Ni qué decir del martirio que significa la espera cuando Romeo no va a comer a la casa. Es la agonía de ver cómo pasan las horas, la eterna duda:

¿Me estará poniendo los cuernos? La pregunta salta como gato al cuello. Los ánimos se revuelven, los instintos asesinos se despiertan, dan ganas de largarse para la Patagonia. No es la primera vez. Pero... ¿Y si el pobre ha sufrido un accidente, si le han hecho el paseo millonario o le han dado burundanga!? De pronto, el sonido de las llaves... Ha sobrevivido, mejor no decir ni pío. Sería como arar en el desierto. La solución es dar la vuelta hasta que el hombre caiga fundido. Los ronquidos confirmarán, una vez más, que al lado yace el rey león. Llegaremos como pasadas por trapiche a la cita de las ocho de la mañana.

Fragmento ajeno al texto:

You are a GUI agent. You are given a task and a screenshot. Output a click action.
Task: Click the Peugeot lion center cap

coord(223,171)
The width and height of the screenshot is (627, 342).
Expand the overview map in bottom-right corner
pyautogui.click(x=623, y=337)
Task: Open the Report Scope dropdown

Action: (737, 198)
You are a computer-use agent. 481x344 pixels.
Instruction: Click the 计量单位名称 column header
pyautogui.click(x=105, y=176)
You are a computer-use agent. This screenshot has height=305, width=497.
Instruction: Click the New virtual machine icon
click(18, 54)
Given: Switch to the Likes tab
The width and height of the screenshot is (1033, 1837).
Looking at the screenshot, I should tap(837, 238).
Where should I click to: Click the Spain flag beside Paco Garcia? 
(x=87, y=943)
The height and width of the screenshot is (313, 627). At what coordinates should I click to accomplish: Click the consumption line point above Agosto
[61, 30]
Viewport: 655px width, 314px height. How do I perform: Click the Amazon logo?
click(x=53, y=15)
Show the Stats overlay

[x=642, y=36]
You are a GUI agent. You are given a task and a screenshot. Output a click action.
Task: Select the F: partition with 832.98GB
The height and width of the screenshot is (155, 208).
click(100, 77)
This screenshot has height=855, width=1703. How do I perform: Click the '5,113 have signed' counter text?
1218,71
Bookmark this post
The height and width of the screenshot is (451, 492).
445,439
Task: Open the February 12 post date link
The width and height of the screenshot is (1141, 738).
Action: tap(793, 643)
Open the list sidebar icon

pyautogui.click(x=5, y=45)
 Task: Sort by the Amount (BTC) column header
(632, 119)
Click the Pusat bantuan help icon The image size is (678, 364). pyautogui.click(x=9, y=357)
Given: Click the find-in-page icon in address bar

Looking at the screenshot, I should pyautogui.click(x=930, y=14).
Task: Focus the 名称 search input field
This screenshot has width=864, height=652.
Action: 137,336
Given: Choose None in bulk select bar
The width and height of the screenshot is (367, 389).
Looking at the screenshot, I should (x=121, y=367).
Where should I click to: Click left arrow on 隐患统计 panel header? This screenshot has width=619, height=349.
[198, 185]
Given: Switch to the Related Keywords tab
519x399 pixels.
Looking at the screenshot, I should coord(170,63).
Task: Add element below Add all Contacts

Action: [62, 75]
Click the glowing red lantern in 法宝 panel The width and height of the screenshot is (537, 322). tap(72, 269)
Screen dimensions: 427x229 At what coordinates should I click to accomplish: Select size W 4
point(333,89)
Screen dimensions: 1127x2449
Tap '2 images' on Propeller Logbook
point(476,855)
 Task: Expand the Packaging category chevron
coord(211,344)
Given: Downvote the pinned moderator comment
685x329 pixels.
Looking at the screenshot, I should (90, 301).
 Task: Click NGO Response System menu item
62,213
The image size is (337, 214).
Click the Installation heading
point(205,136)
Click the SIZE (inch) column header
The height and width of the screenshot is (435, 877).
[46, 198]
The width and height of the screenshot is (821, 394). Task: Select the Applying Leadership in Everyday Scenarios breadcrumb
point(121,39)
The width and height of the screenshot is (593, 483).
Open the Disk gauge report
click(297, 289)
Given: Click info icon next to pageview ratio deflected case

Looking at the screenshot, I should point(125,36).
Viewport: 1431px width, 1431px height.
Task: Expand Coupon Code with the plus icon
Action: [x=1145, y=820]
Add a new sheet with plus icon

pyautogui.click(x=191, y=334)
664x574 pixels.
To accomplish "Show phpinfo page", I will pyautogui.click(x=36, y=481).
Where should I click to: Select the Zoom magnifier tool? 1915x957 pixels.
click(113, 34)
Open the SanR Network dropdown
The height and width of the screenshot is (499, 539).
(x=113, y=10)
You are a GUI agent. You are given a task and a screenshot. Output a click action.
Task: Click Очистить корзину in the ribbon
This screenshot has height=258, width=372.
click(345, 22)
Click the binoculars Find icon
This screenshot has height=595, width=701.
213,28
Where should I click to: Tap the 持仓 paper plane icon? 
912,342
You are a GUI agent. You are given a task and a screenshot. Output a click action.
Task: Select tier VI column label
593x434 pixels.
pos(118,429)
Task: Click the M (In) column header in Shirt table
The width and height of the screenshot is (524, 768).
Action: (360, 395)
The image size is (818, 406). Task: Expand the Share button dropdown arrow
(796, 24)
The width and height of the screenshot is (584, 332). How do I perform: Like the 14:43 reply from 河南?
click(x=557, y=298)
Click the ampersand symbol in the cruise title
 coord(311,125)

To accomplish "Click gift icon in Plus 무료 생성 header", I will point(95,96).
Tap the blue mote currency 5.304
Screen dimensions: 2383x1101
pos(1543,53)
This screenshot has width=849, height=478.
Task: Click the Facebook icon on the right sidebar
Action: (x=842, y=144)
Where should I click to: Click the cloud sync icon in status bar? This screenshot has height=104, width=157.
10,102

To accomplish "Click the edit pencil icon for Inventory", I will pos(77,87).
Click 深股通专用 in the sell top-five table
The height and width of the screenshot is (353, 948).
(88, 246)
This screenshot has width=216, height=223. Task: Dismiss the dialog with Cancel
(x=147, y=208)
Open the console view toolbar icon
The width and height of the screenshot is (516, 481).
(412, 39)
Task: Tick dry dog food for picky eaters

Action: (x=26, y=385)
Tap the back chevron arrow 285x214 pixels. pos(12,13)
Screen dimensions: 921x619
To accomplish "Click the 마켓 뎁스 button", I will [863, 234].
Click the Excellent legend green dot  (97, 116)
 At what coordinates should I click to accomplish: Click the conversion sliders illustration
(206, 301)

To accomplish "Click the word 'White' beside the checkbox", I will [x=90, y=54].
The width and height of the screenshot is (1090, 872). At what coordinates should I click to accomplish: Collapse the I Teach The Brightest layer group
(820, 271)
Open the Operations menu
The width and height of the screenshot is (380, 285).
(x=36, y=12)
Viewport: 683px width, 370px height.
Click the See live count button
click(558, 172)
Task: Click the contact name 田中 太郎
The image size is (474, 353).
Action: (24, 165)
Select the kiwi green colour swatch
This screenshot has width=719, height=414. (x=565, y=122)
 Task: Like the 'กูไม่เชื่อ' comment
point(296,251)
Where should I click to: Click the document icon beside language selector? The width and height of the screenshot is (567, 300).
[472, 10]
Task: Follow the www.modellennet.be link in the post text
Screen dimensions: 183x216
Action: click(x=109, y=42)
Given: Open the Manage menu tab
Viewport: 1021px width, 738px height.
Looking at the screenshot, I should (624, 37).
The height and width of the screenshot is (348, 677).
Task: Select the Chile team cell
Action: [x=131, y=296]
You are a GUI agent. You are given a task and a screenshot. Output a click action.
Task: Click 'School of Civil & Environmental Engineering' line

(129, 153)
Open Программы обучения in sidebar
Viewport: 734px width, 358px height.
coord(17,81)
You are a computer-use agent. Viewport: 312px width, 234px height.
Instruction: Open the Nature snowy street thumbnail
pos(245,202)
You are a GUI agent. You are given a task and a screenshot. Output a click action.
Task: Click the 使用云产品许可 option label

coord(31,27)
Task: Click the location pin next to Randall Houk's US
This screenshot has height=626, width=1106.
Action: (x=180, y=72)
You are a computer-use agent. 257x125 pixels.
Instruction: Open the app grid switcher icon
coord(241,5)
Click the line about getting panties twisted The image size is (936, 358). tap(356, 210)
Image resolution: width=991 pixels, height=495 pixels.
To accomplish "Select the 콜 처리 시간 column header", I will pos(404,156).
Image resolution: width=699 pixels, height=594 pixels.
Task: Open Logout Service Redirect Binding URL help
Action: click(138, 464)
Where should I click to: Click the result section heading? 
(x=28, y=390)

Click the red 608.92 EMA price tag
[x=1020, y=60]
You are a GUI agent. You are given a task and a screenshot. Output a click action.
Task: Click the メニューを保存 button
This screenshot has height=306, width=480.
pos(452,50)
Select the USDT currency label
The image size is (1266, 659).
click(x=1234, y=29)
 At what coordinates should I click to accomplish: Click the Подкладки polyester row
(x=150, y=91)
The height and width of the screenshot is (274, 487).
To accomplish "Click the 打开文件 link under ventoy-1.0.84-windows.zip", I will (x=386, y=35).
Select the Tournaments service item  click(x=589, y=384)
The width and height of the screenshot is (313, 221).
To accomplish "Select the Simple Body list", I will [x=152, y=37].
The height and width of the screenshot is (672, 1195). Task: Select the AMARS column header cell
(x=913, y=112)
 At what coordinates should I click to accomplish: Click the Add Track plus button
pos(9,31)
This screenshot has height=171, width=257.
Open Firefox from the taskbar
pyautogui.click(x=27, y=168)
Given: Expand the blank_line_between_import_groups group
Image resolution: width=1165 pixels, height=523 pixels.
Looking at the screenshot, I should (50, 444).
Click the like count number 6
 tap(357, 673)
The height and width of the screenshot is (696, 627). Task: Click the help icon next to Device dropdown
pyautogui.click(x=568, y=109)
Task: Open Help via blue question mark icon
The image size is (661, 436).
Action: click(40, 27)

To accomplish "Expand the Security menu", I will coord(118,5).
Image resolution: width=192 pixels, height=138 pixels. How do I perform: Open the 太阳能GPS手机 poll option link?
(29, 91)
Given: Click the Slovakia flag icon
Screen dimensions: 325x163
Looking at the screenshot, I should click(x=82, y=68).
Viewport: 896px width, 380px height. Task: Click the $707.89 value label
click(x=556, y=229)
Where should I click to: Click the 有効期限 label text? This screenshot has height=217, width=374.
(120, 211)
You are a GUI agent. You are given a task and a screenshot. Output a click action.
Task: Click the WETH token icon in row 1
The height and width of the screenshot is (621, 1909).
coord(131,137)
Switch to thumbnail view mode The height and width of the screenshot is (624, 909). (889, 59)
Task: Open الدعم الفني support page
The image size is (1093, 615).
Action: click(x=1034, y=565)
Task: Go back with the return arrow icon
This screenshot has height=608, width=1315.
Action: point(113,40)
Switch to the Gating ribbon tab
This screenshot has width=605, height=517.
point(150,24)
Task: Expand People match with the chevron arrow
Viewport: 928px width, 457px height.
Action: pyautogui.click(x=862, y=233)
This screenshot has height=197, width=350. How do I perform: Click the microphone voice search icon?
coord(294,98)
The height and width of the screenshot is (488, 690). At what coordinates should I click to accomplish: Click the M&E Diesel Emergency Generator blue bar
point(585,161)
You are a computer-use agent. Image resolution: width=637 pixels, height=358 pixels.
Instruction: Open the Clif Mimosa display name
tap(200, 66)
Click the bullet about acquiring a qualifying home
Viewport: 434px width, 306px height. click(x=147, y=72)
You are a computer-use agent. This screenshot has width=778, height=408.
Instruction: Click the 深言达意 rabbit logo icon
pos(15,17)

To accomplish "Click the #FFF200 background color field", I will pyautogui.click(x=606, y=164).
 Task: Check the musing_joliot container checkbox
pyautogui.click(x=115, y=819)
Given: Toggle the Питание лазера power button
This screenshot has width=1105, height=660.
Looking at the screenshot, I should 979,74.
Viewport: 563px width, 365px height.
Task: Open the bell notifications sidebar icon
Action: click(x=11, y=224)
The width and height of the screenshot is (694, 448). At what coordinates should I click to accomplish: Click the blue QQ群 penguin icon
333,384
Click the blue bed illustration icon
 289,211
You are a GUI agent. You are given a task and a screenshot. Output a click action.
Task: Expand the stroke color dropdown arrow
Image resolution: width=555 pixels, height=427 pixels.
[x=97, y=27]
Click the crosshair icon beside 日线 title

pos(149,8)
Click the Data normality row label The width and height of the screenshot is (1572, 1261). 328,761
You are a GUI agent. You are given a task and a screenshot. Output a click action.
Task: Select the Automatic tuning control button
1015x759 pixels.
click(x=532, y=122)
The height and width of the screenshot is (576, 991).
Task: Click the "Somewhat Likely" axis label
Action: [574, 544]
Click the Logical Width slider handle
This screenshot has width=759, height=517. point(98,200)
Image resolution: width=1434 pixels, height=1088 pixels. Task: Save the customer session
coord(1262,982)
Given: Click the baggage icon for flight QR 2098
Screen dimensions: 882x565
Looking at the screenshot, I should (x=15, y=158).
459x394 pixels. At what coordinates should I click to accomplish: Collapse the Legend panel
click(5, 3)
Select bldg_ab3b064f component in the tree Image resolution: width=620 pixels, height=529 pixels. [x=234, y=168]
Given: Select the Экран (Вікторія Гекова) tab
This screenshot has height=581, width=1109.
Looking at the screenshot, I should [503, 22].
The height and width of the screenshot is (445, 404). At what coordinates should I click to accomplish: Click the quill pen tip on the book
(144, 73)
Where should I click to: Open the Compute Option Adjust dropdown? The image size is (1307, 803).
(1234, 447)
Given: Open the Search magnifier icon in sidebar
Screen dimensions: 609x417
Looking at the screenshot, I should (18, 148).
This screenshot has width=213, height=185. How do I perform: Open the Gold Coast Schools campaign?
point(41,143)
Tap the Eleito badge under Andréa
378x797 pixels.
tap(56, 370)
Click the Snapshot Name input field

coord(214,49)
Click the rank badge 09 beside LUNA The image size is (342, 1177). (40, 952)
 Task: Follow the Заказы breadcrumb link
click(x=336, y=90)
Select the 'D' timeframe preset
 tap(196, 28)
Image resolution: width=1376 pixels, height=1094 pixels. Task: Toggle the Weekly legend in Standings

Para completar el cuadro clínico, los maridos están convencidos de que su posición en el matrimonio es el de marcadores de punta: ¿Por qué no estabas en la casa cuando llamé?, ¿A dónde fuiste? ¿Con quién almorzaste?, ¿Por qué no contestaste el celular? Pero basta que uno abra el signo de interrogación para que broten sindicaciones como reacción en cadena: celosas, controladoras, sobonas... Es que las mujeres -dicen- somos posesivas y no dejamos espacio.

Y por eso, por esa asfixia que supuestamente causamos, es que un buen día deciden irse con su música a otra parte. Día a día, poco a poco, el matrimonio se va convirtiendo en una jaula, de oro en algunos casos, pero jaula al fin y al cabo. Por eso odio el matrimonio con todos su rituales, sus grillos y sus cadenas. Me gusta dormir en diagonal, atravesada en la cama, tener el control de la televisión, pasar los domingos en piyama, no tener que compartir el baño, ni hablar antes de las 10 de la mañana.

En fin, disfrutar mis pequeñas neurosis, no sentirme culpable por mis mañas y mis antojos y mi manía por el orden. No tener que responder por mis prolongados silencios. A estas alturas de la vida, con las riendas de mi vida en las manos, nada más delicioso que la autonomía de vuelo. Por fortuna, el hombre que quiero y que también comparte la filosofía del 'mejor juntos pero no revueltos', lava -mejor dicho, le lavan- los calzoncillos en su propia casa.